Jareth spoke first. "You've become quite the Casanova."
"Learned it from the best, chief."
"What exactly did you want, my friend?" This kind of playful banter was common between them, but the king sensed a feeling of anxiety within the boy.
Toby grasped the older man's gloved hand in his own. An intimate sort of gesture. "I need to know if you plan to answer that girl's plea," he said gravely, staring into the mismatched eyes with his own blue orbs.
The king raised a quizical eyebrow. "Ah, would it be bad if I chose to do so?" he questioned, massaging the boy's hand with his fingers. "She has asked me to take her.
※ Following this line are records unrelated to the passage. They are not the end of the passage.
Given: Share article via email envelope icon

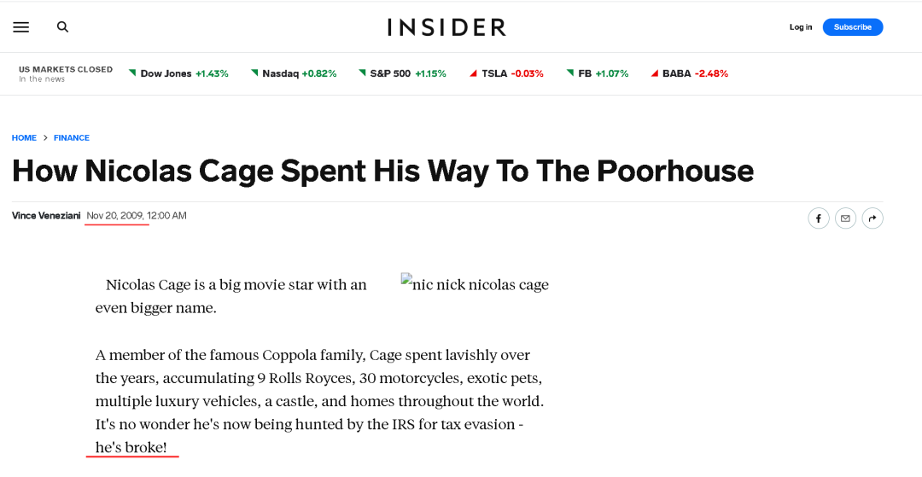Looking at the screenshot, I should click(x=845, y=218).
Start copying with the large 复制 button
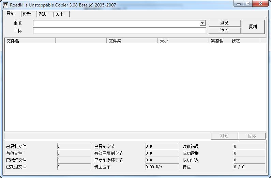271x178 pixels. pyautogui.click(x=253, y=27)
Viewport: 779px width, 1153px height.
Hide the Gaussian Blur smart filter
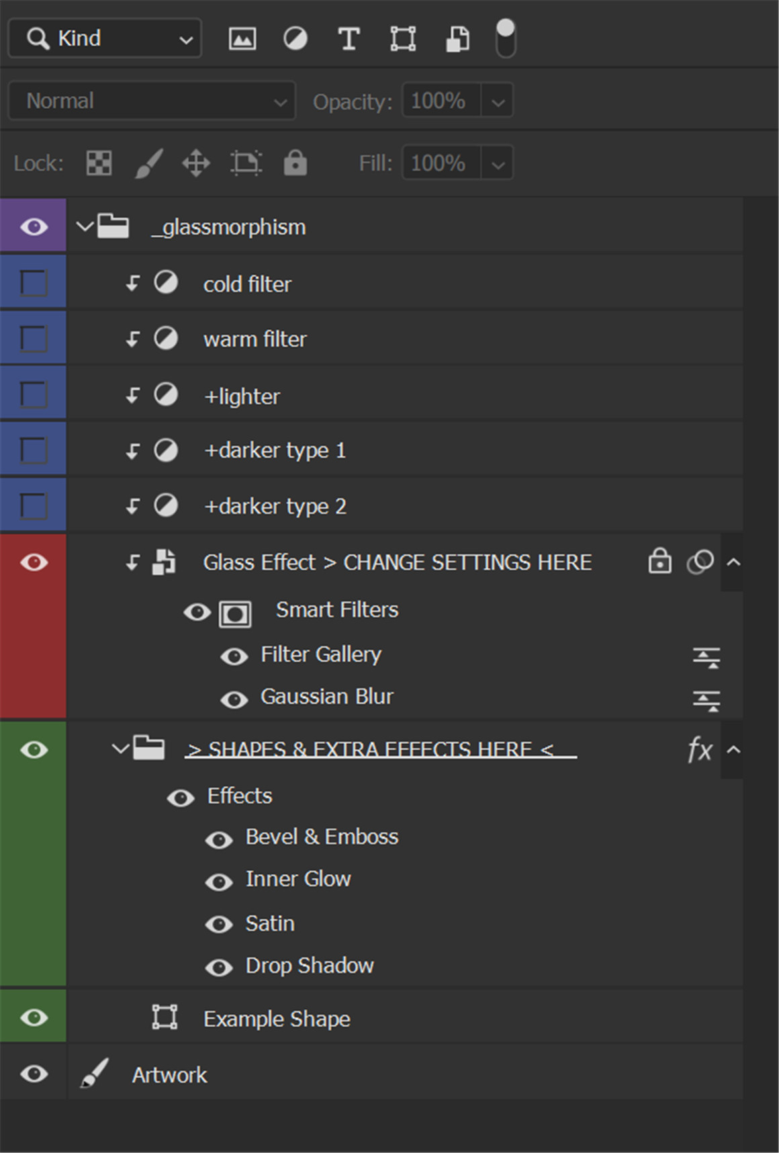click(x=234, y=699)
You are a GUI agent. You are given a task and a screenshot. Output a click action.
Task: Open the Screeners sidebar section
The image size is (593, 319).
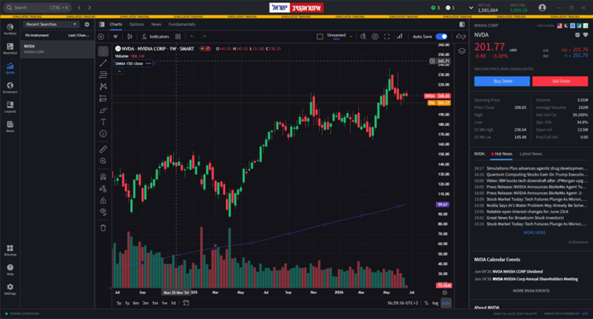pos(10,87)
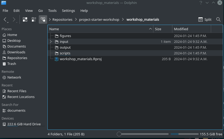Open the Trash in Places
Screen dimensions: 224x139
12,64
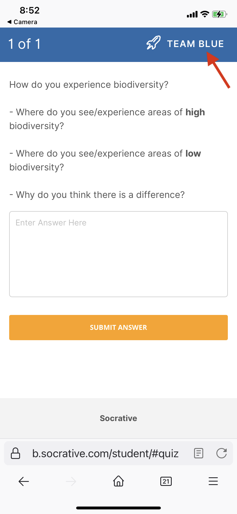The width and height of the screenshot is (237, 514).
Task: Open the browser hamburger menu
Action: [x=213, y=481]
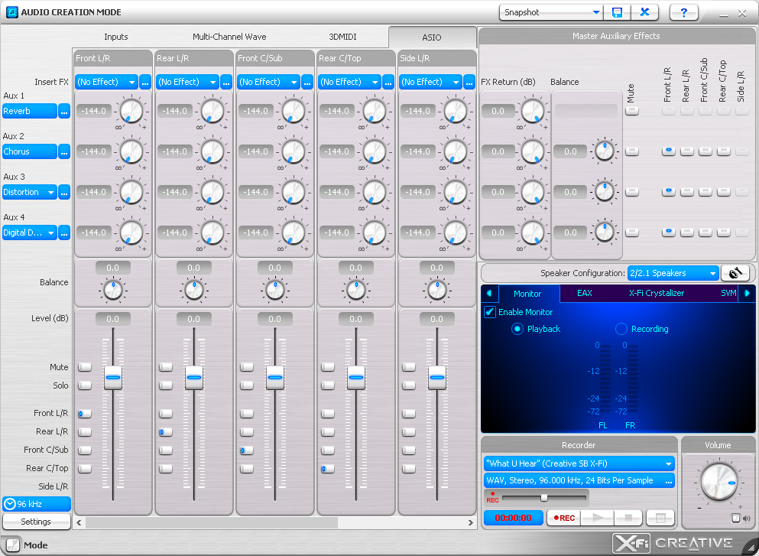Viewport: 759px width, 556px height.
Task: Open the speaker configuration test icon
Action: point(735,273)
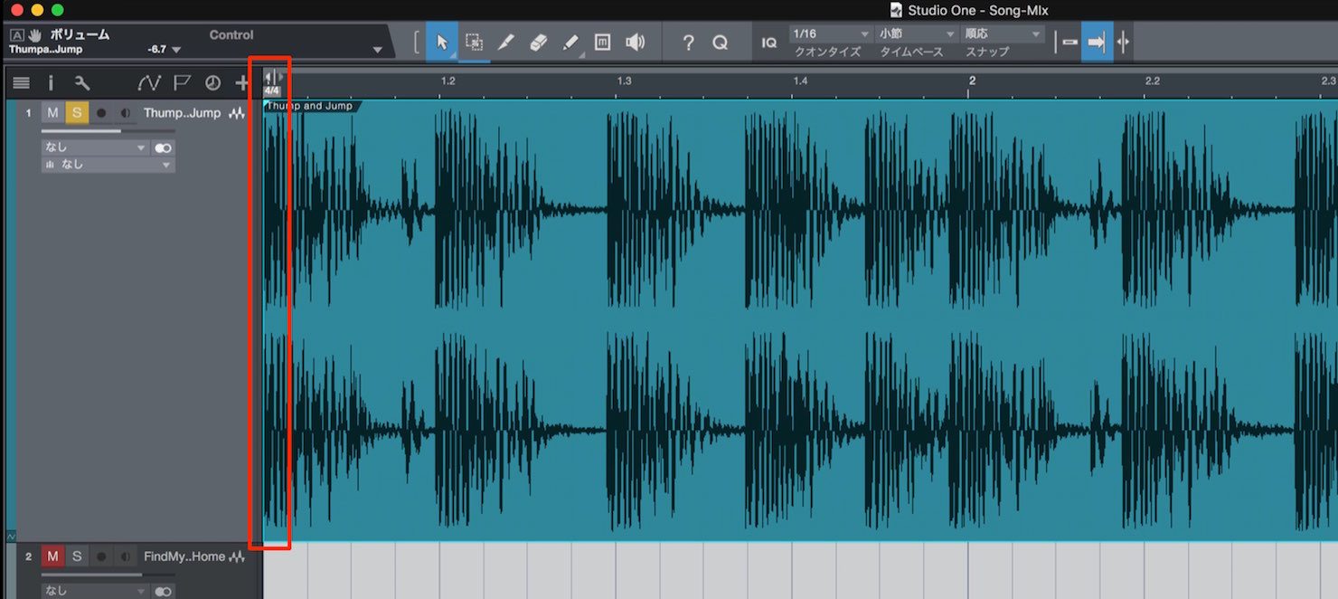1338x599 pixels.
Task: Select the Paint pencil tool
Action: (570, 42)
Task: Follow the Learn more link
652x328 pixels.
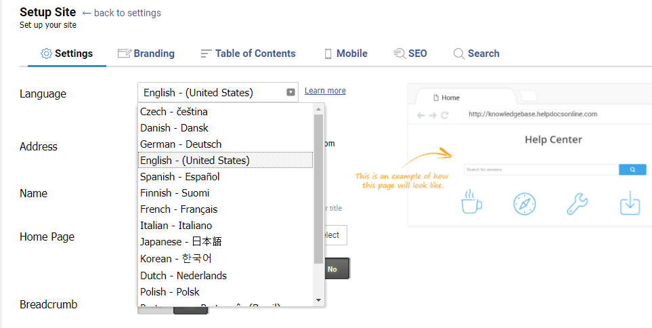Action: 325,91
To 'take her from her hellish nightmare,' I believe her words were." Toby's eyes squinted, and he reached up to pat a hand onto the king's moon-like blonde head.
"You know better than I that she wasn't...right with that pleading," he said sternly for a 13 year old. "She was under the influence of bad stuff." Jareth looked innocent. "You can't just take her from the Aboveground because of a thing like that!"
Ah, how this youngling was wise, Jareth thought bemusedly. "Alright, my pet. I shall consider your case." The golden sky was fading with the night; into a blackness that he knew his surrogate youngling despised. "For now, we're due to step inside for a visit with dear Slatia, are we not?"